The direction must be applauded as well, not just for aforementioned pacing and structure, but for symbolism and drive. The concept of Batman being an Everyman is struck home beautifully by him brawling with Bane during fight sequences in the final act. The use of flashback to previous movies – to add resonance to current scenes – is powerful, especially with the Pit prison having much in common with the well at Wayne Manor that Bruce falls down as a child in Batman Begins. There are some incredibly moving and powerful dialogue and reveals, which I won’t spoil here, but let’s just say they’re there and hit hard. And the ending, with its open-to-interpretation approach, lets the audience come away with a feeling of ownership for the story told. Chris Nolan is not a master director who also makes superhero movies, he is a master director. There’s every bit as much depth and intrigue here as there is in his other greats; Inception, The Prestige and Memento. Special credit must also be given to the stunning and stark cinematography of Wally Pfister and the harrowing and unsettling score from Hans Zimmer which, together, create a sensual tour de force almost unparalleled.
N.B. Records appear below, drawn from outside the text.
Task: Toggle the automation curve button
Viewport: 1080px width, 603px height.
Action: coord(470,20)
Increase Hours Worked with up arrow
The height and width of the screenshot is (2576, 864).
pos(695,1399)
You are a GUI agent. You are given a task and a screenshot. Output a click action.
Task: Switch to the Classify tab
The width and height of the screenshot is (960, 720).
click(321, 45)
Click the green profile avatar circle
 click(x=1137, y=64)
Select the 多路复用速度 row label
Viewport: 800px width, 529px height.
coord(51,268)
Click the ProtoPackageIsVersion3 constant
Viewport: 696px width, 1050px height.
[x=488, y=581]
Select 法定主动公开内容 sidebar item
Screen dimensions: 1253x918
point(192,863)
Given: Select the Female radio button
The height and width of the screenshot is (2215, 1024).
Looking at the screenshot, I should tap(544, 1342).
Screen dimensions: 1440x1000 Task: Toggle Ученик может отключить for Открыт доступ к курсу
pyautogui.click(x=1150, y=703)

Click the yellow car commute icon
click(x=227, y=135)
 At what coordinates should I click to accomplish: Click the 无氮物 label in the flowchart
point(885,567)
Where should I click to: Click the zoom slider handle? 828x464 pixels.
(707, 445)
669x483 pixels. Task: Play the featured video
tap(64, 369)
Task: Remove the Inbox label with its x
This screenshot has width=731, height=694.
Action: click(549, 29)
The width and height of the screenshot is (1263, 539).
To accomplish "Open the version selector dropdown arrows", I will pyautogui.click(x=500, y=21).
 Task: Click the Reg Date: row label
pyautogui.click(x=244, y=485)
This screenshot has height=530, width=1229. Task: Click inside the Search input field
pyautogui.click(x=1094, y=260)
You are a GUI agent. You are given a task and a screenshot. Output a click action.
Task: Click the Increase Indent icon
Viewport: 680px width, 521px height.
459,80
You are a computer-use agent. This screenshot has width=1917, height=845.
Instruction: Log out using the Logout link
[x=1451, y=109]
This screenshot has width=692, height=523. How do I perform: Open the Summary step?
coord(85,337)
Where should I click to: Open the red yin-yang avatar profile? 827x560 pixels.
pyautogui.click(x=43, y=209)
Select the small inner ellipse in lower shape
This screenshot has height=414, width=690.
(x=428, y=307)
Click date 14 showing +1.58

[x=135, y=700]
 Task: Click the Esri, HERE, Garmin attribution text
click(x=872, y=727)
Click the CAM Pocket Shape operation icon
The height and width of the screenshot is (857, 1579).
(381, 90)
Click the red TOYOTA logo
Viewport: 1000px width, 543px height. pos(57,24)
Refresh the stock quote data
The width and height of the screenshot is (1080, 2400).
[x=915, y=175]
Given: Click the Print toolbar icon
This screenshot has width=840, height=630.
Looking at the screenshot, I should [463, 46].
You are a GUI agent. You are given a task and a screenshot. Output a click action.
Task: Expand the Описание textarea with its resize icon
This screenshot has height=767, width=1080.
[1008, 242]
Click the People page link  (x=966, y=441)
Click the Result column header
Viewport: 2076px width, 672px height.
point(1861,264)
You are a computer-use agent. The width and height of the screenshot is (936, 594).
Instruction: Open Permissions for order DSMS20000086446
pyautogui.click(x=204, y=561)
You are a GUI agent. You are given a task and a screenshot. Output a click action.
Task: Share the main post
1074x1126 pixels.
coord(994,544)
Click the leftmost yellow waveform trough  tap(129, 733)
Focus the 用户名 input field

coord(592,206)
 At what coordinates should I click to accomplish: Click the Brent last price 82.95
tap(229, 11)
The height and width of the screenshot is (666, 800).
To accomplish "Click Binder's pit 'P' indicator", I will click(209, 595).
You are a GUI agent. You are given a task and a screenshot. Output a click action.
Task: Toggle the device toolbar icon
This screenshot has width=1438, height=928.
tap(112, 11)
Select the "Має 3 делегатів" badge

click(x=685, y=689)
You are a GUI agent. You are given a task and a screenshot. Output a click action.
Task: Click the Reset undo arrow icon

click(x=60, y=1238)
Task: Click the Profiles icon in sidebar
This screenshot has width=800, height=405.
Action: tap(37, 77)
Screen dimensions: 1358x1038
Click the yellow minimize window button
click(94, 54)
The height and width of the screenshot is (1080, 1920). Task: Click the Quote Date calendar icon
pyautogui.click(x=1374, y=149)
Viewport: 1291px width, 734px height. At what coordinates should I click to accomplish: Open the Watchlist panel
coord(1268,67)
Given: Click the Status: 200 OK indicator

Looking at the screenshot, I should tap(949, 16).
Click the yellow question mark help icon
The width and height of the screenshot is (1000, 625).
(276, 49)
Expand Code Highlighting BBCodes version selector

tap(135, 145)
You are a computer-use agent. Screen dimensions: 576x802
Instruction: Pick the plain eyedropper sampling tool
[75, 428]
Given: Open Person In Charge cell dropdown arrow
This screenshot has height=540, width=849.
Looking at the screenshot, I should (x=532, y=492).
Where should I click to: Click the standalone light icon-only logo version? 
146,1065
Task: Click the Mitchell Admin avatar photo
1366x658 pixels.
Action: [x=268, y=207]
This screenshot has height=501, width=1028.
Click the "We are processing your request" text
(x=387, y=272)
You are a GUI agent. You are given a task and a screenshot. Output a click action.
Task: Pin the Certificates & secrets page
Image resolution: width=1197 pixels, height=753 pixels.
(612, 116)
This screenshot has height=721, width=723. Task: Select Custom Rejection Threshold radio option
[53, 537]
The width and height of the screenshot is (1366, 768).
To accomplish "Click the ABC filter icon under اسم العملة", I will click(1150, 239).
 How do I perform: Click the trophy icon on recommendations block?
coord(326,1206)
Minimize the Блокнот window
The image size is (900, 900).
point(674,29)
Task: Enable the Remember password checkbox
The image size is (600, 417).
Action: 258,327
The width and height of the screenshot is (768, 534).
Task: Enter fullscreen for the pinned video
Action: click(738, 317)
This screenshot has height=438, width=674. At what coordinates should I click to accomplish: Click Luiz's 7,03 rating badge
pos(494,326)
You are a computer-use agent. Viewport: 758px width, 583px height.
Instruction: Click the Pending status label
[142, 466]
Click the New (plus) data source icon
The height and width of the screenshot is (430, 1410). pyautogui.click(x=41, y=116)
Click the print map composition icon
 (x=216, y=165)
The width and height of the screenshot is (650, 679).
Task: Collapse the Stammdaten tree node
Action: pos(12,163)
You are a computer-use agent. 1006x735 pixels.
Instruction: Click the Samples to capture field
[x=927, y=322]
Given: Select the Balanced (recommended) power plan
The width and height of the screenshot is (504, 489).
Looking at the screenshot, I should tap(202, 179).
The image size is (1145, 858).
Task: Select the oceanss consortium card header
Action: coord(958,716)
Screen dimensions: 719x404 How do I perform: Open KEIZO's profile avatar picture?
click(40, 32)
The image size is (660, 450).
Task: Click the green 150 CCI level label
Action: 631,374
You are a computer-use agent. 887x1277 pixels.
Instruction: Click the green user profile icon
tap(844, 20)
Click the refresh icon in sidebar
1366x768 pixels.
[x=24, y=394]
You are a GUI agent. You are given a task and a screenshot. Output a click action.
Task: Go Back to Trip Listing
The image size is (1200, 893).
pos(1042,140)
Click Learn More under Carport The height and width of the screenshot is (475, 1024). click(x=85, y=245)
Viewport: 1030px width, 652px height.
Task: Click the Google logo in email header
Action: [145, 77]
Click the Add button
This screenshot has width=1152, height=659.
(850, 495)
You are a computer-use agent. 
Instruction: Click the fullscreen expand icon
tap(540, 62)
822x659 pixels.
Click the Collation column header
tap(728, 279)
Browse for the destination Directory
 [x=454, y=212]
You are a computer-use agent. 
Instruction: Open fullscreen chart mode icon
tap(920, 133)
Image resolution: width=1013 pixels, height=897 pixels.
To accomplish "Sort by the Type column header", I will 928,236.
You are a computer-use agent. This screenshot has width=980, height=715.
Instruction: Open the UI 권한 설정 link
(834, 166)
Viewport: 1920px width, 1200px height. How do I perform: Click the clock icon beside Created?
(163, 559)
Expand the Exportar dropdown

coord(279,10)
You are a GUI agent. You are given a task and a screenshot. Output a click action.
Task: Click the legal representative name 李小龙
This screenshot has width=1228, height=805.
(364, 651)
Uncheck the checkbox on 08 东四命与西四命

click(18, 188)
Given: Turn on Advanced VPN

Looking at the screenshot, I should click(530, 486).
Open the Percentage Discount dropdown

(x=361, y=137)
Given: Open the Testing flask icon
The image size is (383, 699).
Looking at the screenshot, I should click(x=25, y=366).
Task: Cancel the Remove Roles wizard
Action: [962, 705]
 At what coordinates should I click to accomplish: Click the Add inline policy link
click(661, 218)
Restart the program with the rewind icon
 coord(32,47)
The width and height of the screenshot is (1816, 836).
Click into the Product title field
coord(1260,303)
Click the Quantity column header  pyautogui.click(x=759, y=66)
The Dark Knight Rises is not a fantastic Batman movie, it’s a fantastic movie with Batman in it. Yes, it’s part of both a franchise and a trilogy, but it should be classed by the merits of the stunning piece of art that it is. Christopher Nolan has produced perhaps the most consistent trilogy in movie history, and TDKR is the perfect send off for such a quality collection. Batman fans will go and see it in droves regardless of notices. Cinema goers will do likewise. The movie does not need good reviews in order for it to be seen or turn profit. But the quality of the movie needs to be shouted about. Goodbye, Christopher Nolan’s Batman. We’ll never have it better than this.